Tuesday, September 26, 2006

A roundtable, coffee, biscuits and needless discussions

I have been feeling for a while that meetings are a waste of time. It only provides you an opportunity to sit around a table, drink coffee, nibble biscuits and have some directionless conversation. What makes this more sickening is the fact that one needs to waste more time drawing up a minutes for this wasted time.

I think emails and phone calls serve the purpose more than having a meeting in person.

This observation of mine doesn’t hold good when there is some real pressing need for having people across the table or when you are meeting a genuinely concerned person who wants a solution for his problem. For example an account review, finalizing a campaign, putting together the annual plan, budgets etc.

I wanted to validate this observation of mine by collating some data on the meetings I have been taking for the last one month. This includes the time spent on meetings internally as well as with the clients (leaving alone the joblist reviews and other trivial meetings).

Then figuring out the purpose of the meeting, how much time did we have the meeting for, did we come to any useful conclusion at the end of the meeting and most importantly was the conclusions reviewed and the action taken.

I found that I have taken 14 meetings in the last 31 days.

The average time I have spent on meetings is approximately 42 hours

Of this 42 hours only about 7.5 hours were productive. This means we discussed business only 7.5 hours of the 42 hours of sitting around a table.

So what the hell were we doing in the other 34.5 hours?
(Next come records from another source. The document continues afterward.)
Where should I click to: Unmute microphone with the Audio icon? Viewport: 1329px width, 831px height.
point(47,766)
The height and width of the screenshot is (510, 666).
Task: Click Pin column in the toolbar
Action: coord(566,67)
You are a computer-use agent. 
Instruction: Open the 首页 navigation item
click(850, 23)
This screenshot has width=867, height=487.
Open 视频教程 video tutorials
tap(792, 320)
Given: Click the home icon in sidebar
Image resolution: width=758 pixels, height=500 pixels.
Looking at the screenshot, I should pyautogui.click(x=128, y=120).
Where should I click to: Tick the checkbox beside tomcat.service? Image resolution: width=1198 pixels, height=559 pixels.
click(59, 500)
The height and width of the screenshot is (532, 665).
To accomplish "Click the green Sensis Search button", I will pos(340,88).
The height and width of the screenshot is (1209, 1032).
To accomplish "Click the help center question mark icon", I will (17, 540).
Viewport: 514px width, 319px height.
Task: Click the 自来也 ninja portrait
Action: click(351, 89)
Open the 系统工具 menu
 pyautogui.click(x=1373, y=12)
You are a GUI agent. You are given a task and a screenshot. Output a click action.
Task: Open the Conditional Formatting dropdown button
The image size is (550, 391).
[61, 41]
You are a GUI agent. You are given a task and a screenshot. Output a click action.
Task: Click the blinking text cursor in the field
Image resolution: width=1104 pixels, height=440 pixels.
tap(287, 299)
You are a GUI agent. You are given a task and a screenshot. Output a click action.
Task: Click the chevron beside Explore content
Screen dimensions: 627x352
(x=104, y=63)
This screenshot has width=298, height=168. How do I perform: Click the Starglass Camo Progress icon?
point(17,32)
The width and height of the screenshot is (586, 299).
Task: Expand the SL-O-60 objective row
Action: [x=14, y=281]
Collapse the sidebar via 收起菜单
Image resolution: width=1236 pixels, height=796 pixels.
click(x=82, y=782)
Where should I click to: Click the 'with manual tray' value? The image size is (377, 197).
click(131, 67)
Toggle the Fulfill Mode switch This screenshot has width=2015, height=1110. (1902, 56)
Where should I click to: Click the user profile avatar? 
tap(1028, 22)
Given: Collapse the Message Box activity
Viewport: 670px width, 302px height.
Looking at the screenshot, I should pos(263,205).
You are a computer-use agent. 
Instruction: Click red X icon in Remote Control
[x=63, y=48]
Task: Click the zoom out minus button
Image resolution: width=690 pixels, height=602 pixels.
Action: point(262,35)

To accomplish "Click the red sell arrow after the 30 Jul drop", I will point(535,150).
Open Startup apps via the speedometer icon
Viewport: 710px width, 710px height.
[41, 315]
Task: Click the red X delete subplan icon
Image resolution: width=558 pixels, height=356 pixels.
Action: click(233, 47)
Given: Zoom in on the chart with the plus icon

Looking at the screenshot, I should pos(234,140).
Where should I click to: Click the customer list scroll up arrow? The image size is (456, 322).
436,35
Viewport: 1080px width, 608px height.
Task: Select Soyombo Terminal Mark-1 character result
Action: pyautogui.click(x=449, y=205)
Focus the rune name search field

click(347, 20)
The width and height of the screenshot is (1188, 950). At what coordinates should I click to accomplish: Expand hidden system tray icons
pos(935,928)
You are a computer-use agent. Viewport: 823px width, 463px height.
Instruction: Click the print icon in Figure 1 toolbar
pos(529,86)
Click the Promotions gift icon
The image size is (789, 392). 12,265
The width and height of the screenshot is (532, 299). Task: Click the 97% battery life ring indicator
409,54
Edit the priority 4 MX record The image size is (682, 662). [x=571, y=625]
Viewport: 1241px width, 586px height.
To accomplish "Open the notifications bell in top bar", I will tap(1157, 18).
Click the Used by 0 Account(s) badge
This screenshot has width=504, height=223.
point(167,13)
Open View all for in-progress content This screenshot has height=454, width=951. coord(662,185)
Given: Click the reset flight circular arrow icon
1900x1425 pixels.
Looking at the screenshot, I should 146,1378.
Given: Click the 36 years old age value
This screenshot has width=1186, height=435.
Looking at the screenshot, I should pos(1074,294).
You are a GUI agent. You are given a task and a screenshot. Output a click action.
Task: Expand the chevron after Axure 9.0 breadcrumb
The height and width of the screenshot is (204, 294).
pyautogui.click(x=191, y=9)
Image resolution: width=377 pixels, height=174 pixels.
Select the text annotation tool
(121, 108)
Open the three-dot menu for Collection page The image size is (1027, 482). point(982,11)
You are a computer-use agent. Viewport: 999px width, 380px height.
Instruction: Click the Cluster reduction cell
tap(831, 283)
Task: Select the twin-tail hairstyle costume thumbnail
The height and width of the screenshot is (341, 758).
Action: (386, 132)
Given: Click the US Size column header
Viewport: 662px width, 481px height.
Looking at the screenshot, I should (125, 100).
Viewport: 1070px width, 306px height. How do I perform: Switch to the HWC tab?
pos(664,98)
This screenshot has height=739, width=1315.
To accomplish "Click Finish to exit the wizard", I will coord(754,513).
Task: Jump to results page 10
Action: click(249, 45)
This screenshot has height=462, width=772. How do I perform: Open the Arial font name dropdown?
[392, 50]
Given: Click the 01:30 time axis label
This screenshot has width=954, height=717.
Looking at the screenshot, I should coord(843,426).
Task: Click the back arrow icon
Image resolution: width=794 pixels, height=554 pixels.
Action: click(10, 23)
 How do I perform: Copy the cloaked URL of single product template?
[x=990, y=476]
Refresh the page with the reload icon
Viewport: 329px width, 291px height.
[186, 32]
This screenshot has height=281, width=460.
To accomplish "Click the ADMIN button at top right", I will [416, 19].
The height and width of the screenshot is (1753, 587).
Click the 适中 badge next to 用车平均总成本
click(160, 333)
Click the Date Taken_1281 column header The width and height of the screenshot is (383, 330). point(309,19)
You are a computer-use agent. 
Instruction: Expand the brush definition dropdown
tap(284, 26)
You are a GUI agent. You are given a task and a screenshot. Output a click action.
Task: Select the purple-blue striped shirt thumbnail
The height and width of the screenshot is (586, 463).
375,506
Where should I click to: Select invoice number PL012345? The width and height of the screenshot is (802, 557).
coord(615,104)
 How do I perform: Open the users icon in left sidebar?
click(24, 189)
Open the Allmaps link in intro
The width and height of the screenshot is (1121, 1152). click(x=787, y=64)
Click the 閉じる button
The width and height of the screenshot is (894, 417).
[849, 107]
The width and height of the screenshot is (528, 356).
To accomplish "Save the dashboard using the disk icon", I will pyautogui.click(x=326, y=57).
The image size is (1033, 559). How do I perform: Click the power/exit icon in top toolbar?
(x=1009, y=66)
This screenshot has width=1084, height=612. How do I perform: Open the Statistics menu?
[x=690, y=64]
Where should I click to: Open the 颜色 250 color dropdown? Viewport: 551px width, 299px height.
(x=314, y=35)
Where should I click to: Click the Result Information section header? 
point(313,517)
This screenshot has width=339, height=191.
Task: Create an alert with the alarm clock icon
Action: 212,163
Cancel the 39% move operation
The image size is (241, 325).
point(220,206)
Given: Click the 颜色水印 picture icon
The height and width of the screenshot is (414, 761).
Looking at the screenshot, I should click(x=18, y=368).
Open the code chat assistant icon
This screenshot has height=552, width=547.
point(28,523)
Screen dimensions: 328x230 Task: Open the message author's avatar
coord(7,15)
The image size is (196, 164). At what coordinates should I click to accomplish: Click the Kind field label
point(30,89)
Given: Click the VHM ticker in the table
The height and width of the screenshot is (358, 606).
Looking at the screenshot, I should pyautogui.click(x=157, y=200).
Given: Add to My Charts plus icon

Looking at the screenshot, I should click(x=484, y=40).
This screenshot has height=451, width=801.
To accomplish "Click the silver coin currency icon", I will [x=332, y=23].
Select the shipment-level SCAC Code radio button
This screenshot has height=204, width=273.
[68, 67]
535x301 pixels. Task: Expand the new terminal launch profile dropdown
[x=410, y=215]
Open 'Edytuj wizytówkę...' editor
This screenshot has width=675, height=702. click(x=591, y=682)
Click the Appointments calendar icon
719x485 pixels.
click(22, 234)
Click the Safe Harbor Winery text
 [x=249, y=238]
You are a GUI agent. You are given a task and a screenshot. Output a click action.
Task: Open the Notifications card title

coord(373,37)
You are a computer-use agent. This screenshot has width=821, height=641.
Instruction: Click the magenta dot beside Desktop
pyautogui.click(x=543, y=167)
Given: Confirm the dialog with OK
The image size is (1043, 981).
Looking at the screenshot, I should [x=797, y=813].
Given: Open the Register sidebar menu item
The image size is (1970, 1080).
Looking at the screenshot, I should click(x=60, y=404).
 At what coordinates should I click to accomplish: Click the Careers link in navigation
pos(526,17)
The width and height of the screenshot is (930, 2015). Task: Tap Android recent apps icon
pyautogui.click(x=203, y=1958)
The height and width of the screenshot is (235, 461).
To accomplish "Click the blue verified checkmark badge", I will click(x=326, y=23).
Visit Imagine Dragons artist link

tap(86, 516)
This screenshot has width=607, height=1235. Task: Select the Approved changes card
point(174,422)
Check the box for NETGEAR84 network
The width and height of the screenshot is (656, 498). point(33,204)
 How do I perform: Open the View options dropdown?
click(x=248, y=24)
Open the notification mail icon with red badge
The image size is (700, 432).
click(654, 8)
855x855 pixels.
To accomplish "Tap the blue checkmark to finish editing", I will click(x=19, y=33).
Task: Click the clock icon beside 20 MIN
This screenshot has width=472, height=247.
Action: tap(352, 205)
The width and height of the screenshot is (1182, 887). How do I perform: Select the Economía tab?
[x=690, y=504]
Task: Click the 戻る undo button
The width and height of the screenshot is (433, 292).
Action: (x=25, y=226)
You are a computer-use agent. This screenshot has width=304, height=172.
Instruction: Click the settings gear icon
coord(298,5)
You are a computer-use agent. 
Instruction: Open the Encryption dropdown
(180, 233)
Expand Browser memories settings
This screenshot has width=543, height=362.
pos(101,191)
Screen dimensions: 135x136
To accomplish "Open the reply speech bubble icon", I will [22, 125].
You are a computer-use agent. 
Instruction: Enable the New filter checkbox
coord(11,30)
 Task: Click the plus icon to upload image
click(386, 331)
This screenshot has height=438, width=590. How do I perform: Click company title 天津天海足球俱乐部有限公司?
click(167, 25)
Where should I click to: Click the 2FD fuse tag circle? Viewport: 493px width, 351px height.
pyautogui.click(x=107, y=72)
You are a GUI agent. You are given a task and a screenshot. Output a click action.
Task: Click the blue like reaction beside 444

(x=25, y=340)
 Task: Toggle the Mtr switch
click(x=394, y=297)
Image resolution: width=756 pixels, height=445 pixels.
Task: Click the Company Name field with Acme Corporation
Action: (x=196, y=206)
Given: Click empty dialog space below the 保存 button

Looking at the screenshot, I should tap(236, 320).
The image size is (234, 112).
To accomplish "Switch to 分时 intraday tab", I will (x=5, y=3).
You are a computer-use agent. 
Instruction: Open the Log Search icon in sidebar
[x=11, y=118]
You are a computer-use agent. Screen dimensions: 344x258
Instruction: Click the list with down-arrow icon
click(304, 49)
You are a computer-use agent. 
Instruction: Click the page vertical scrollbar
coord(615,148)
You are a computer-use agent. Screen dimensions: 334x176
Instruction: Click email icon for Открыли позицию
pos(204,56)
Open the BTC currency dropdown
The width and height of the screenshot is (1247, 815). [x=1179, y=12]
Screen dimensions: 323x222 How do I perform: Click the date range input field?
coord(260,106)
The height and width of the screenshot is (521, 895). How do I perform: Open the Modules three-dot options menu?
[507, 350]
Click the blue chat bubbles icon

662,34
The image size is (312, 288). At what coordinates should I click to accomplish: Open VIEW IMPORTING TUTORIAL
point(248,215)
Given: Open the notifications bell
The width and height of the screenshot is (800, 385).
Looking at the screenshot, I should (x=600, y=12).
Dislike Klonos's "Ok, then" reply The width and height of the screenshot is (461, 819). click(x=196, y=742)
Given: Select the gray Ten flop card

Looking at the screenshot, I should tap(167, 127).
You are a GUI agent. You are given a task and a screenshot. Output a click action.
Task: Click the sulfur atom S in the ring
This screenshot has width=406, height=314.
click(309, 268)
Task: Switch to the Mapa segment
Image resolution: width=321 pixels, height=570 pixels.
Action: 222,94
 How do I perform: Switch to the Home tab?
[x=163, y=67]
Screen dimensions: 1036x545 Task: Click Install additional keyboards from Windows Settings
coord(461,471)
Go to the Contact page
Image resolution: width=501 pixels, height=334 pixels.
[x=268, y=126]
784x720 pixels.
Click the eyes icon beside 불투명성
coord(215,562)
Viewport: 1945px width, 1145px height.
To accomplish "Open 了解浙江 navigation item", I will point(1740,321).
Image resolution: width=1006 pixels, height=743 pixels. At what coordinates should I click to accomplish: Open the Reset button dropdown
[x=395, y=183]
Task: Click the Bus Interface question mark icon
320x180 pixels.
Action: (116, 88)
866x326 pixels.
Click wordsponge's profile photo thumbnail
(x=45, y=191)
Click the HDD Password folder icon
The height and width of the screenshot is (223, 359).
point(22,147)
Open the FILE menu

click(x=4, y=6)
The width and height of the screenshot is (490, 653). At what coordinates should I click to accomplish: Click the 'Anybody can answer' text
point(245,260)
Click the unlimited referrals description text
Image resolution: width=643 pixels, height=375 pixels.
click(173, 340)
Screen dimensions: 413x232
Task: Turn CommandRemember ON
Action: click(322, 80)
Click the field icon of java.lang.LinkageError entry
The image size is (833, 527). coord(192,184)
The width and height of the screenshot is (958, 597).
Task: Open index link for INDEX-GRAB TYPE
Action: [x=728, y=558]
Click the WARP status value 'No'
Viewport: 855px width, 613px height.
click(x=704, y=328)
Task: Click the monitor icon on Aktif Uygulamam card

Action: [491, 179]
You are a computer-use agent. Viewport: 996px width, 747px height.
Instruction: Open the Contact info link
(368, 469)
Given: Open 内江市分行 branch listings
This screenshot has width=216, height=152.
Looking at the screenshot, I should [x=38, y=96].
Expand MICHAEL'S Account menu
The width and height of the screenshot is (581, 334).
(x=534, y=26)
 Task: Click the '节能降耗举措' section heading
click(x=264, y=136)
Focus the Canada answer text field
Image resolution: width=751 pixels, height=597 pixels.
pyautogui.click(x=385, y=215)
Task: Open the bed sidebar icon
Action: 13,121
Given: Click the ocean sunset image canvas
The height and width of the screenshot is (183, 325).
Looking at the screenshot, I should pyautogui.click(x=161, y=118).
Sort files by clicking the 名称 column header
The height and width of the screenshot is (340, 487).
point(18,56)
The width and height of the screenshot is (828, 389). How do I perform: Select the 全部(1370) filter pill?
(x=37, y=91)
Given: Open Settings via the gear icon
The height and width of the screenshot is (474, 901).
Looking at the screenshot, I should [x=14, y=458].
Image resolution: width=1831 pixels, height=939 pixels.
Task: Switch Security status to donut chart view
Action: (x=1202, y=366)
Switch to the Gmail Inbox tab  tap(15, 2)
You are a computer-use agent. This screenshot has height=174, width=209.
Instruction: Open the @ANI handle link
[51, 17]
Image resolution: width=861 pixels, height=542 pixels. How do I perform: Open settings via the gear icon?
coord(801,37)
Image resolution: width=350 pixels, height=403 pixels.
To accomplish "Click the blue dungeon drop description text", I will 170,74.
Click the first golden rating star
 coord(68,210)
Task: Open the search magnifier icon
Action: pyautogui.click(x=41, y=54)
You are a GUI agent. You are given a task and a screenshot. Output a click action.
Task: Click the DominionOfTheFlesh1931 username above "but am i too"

a) Waiting for someone to join us
b) Waiting when someone part of the meeting took a washroom break
c) Waiting for someone to finish a call
d) Discussing about biscuits, toffee and the coffee that was being served
e) Discussed about George W Bush, C Rice and Saddam
f) Discussed music, record labels and chart busters
g) Discussed countries and economies
h) Counting the number of mechanical cranes in Dubai
i) Discussing about the metro project in Dubai
j) Postmortem on the Football world cup and a curtain raiser on the Cricket world cup
k) Sharing some stupid jokes and pretended to be laughing
l) Meaninglessly digressed off topic
m) Worthlessly debated a non issue

Well, these are only some I could take note of. There were many other very important moments as part of this 34.5 hours.

Of that 7.5 hours, we had these two almost an hour long meetings. These are the ones I would remember from the last 31 days as meaningful meetings where we arrived at a decision and have actioned it since.

So, only 2 out of 14 have been productive meetings overall. Except for those few minutes of productive time from the others.

So what could we infer from these statistics?

1) Never gather a large crowd for meetings
2) Like a parrot keep saying “What we are discussing in this meeting is…” every 10 minutes
3) Try and close trivial things over phone or emails
5) Take meetings if and only if it is of extreme importance. Say, while starting something or closing a deal
6) Try and levy a fees for meetings. “An hour of mine costs $ X”

This is what I could take out from the last 31 days. Hope I learn from the mistakes I have committed in the last 31 days and correct them soon.

But I am sure I can never avoid this, but maybe I can try reduce the amount of time lost.